Sorunun yanıtını, konuyu daha fazla özelleştirip kişiselleştirmeden birkaç adım geri çekilip daha panoramik bir çerçevede arayabiliriz. Evet, siyasal iktidarını 14 yıl boyunca pekiştiren İslami bir akımın temsilcisi olan AKP, belki sosyal alanda inanç temelli bir iktidarı az çok inşa edebilmiş (Bkz. cuma mesajları istatistikleri), ama kültürel alanda hele sanat üretiminde etkili bir yön yaratamamıştı; o alan hâlâ aydınlıktı! Bunun nedeni, genel olarak iktidar-sanat, özel olarak da din (İslam)-sanat ilişkisinin, temelde sorunlu bir ilişki olmasıydı kuşkusuz.

İktidar-sanat ilişkisinin sorunlu olması, Platon’un sanatı önemsizleştirerek yaptığı ‘ideaların taklidinin taklidi’ biçimindeki sanat tanımından değil; onun değiştirici, dönüştürücü ve yaratıcı doğasından kaynaklanıyor. Bu nedenle sanatın doğası gereği devingen yapısı, onun dinsel ve siyasal sitemlerin kural koyucu, katılaştırıcı niteliğiyle uyumlulaşması beklenemez. Uyumlulaşırsa sanat olmaktan çıkar, çok çok gelenek içinde biçimlenen ve usta- çırak ilişkisiyle öğrenilen zanaat olarak varlığını sürdürür. Oysa Cemal Süreya, şiirin (sanatın da M.P.) adamı rahatsız etmesi gerektiğini söylüyor (Pazar Postası, 1958). Kendisi söylemese de sanattan rahatsız olması gereken üç adam sayabiliriz sanıyorum. Rahatsız olacak ilk adam, sanatçının kedisi olmalıdır, yoksa sanatının etkin öznesi olarak arama, kurma çabasını ve yaratıcılığını yitirir. Sanattan rahatsızlık duyacak ikinci adam okurdur, zira şiir onun kalıp algılarına ve önyargılarına saldırmaktadır. Üçüncüsü de iktidar sahibi adamdır (her türlüsü M.P.) ki, nedenini yine şairin kendisi söylemiştir: “Şiir anayasaya aykırıdır!” (Papirüs, 1961)
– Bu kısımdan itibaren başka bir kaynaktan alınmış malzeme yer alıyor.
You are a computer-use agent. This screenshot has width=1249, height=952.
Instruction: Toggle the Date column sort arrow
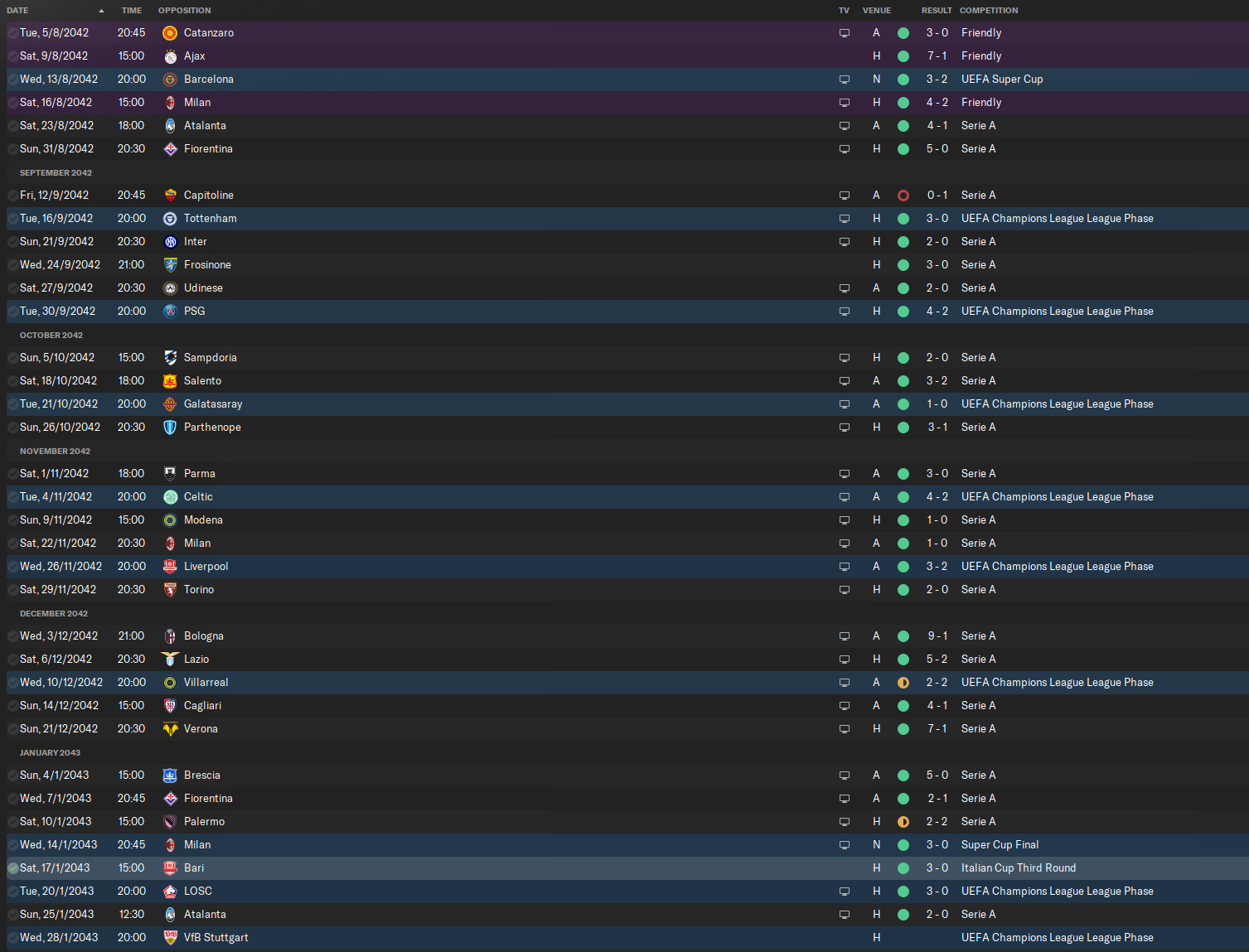click(x=101, y=11)
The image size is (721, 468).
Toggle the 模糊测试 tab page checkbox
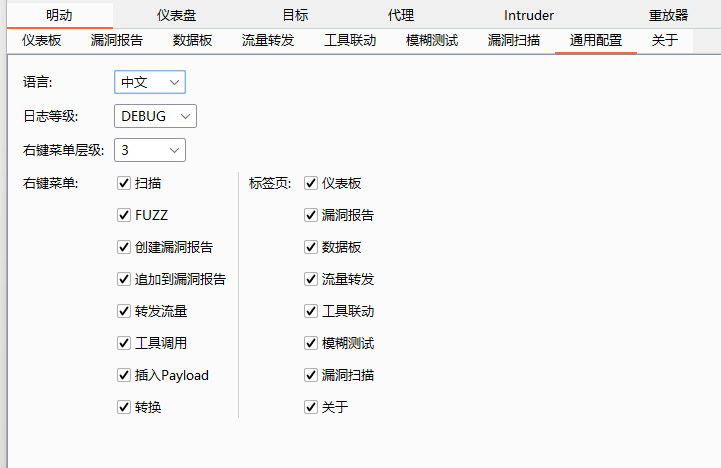coord(311,343)
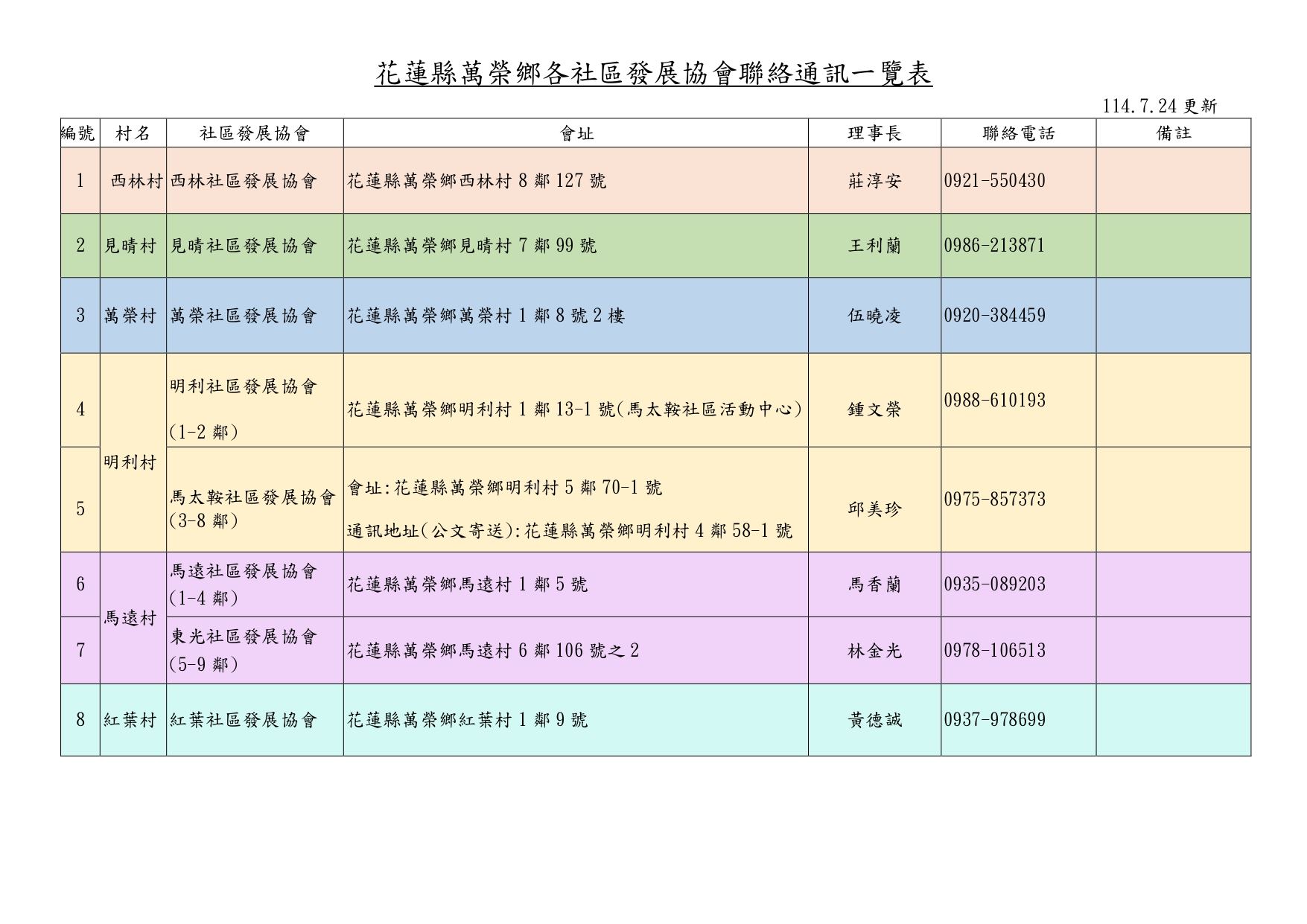Screen dimensions: 1307x924
Task: Click chairperson name 王利蘭
Action: 874,246
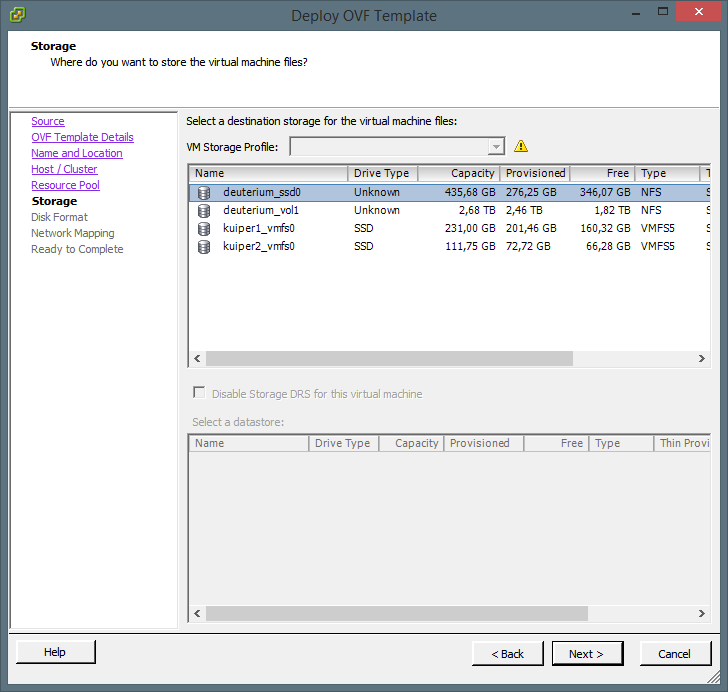Go to the Source wizard step
This screenshot has height=692, width=728.
(47, 121)
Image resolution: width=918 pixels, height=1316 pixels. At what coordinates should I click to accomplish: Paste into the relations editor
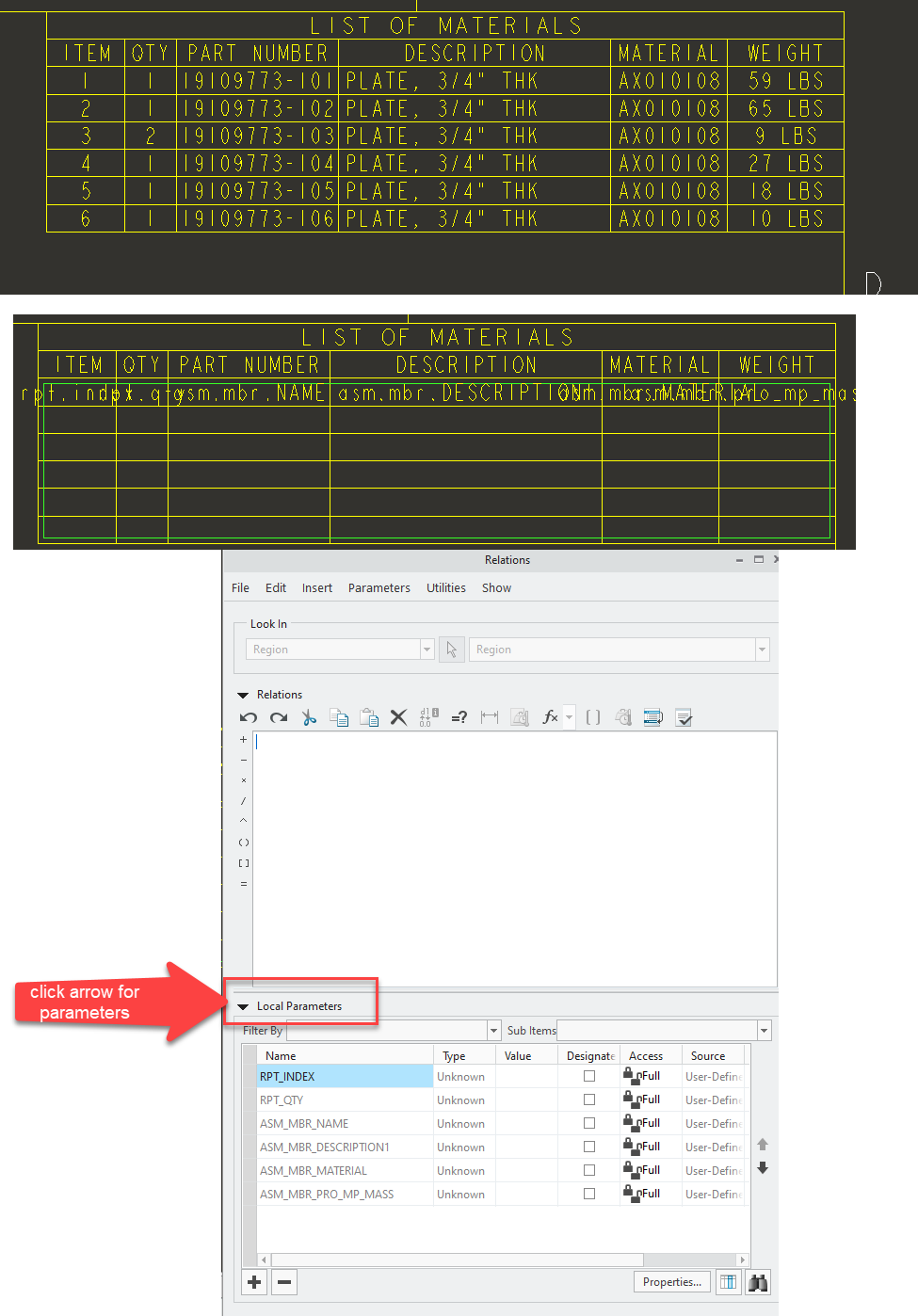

Şairin aynı yazısında, “Şiir alışkanlıklara karşı bir yaylım ateştir. Bu yaylım ateş şiirin konusunda olduğu kadar diyalektiğindedir.” dediğine bakılırsa burada sözü edilen “anayasa” hem şiirin kendisinin hem de toplumsal kurulu düzene ait olan bir anayasa olmalıdır. İktidarın korumasındaki anayasaya aykırılık, ister istemez iktidarın kendisine yönelir. Yönelince de sanat iktidar tarafından mümkünse uysallaştırılır ki o zaman sanat olmaktan çıkar, değilse sosyal ve siyasal alandan sürülür.

AKP OPORTÜNİZMİ

İktidar ararken veya onu bir üst düzeye taşırken liberal bir takiye ile sanatı sahiplenen AKP, gerici ideolojisi gereği “Kemalist modernizmle” hesaplaşırken sanatı bu hesaplaşmada kullanabileceği eleştirel işlevine indirgemeyi bilmiştir. Özetle iktidarın tırnak içinde yazılan sanatla kurduğu ilişki, karşılıklı bir çıkar ilişkisinden ibarettir. Meşruiyetini ararken kendisine güç veren tırnak içindeki sanatçıya desteğini esirgememiş, karşısında duran sanatçıyı yok saymıştır. Sanat ve sanatçı adına toplum önüne koya koya Cengiz Kurtoğlu, İbrahim Tatlıses, Orhan Gencebay, Yavuz Bingöl’leri koyabilmiştir. Öte yandan meşruiyetini ve iktidarını desteklemeyen sanatçıların konserlerini iptal etmiş, onların katılacağı festivalleri yasaklamıştır. 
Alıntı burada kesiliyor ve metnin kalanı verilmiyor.